CUDA tools are being used to generate synthetic data that is not available in the real world. Those tools and others are wrapped into Nvidia’s AI Enterprise software.
But without a doubt, Nvidia’s CUDA is an expensive proposition. But it is also easier to deploy — customers just have to feed data and get the output. The technical difficulty of CUDA tools can be ramped up for those needing further customization.
AMD’s ROCm is complex, but it offers more flexibility on tools and the development of models.
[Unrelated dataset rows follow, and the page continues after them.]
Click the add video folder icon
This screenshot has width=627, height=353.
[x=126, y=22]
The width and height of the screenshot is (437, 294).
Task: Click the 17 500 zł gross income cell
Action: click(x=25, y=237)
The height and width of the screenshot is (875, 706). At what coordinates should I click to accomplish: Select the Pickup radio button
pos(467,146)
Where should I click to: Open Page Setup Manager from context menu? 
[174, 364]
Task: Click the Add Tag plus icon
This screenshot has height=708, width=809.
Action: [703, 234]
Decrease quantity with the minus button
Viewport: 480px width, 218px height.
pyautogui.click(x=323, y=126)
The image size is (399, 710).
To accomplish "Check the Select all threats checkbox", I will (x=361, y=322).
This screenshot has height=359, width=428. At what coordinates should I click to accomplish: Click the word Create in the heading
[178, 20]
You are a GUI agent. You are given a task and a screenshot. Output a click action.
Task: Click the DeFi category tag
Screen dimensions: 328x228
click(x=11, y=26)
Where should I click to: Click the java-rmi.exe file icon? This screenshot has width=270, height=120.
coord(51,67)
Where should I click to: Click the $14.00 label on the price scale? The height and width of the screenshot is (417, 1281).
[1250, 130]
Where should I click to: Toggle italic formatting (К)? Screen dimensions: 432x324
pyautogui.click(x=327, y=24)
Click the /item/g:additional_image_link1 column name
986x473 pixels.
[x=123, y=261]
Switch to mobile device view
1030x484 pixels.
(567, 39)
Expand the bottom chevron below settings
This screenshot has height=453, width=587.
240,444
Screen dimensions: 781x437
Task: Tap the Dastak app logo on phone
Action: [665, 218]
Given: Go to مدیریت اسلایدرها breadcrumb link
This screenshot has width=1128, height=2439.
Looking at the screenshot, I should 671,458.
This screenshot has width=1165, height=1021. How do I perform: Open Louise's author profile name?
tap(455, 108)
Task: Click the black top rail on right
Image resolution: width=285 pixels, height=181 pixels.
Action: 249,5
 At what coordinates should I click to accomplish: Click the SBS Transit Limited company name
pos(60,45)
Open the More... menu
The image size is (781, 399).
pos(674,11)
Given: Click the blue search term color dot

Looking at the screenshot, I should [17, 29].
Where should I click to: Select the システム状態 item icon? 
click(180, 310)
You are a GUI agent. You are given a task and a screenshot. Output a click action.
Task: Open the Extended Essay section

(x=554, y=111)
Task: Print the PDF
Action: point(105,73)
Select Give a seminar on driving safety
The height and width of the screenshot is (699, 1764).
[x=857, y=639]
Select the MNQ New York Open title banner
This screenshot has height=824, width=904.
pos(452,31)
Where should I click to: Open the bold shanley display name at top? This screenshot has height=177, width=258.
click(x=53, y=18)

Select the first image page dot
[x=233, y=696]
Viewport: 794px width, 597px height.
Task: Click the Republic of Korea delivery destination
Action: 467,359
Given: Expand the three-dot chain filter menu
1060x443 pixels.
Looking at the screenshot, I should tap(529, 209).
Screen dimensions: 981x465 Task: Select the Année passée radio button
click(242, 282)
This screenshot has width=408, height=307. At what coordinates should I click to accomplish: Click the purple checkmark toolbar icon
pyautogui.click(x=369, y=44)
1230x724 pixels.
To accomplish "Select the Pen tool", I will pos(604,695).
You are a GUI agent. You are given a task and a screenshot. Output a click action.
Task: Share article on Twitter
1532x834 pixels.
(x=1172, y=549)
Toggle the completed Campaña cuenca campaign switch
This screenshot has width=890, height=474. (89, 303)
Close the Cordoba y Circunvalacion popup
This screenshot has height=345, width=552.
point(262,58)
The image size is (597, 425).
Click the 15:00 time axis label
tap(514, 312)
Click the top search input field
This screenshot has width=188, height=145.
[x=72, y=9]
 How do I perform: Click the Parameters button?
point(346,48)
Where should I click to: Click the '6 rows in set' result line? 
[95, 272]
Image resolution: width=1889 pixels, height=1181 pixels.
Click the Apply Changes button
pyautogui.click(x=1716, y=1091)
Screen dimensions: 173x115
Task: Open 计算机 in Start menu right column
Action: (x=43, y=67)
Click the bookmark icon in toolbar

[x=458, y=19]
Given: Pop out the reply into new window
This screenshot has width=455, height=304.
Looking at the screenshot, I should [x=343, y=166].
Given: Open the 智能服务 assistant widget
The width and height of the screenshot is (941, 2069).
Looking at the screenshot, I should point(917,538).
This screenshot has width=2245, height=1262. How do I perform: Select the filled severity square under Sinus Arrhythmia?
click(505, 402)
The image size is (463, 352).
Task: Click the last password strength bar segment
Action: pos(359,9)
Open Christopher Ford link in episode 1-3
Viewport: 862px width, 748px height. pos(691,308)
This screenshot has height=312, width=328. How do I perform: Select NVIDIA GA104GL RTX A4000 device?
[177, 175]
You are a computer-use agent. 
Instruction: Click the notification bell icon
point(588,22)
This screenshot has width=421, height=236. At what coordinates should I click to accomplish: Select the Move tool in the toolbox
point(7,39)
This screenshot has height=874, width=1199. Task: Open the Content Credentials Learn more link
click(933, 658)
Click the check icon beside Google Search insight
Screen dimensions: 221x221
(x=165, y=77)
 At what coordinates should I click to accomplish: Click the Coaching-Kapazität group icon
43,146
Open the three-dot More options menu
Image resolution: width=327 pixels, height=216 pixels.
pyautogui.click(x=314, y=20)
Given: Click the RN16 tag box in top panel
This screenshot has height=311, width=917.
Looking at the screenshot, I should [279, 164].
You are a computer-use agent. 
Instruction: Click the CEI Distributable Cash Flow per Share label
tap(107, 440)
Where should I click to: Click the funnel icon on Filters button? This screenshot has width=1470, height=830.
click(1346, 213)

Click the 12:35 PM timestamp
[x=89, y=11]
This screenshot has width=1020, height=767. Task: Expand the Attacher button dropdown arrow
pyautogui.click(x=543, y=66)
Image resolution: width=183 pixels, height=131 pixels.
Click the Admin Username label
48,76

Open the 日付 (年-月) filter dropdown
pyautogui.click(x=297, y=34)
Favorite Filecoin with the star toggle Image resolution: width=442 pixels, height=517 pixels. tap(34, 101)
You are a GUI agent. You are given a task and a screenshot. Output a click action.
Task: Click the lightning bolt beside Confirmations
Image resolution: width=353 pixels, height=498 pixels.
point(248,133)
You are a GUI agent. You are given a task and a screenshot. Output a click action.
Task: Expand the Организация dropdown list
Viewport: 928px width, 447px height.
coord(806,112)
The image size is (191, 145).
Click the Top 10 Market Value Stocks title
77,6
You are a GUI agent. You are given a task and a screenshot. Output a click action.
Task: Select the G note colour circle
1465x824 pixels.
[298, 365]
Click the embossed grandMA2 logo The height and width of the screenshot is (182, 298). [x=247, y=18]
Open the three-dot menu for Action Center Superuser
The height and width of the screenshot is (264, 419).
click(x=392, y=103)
AMD is also backing open networking technologies.
“We’re working closely across our consortiums, with Ultra Ethernet Consortium, as well as the UA Link group, to ensure that we have very strong networking technologies that are industry standard,” Su said.
The Right Steps
AMD’s acquisition of ZT Systems is the latest in the line of strategic acquisitions to fill holes in the company.
AMD made interesting acquisitions to create its master AI plan. In 2022, AMD doled out $49 billion for Xilinx for FPGAs and software. AMD had the CPUs and GPUs, and Xilinx gave it the trifecta of FPGAs and ASICs.
The company also bought software companies Pensando Systems, Silo.AI, and Nod.
“The Silo team significantly expands our capability to service large enterprise customers looking to optimize their AI solutions for AMD hardware,” Su said on an earnings call.
The company will continue to look for strategic acquisitions.
“We’ll continue to look at how we aggressively add to our capabilities, and that’s on both an organic and inorganic basis,” Su said.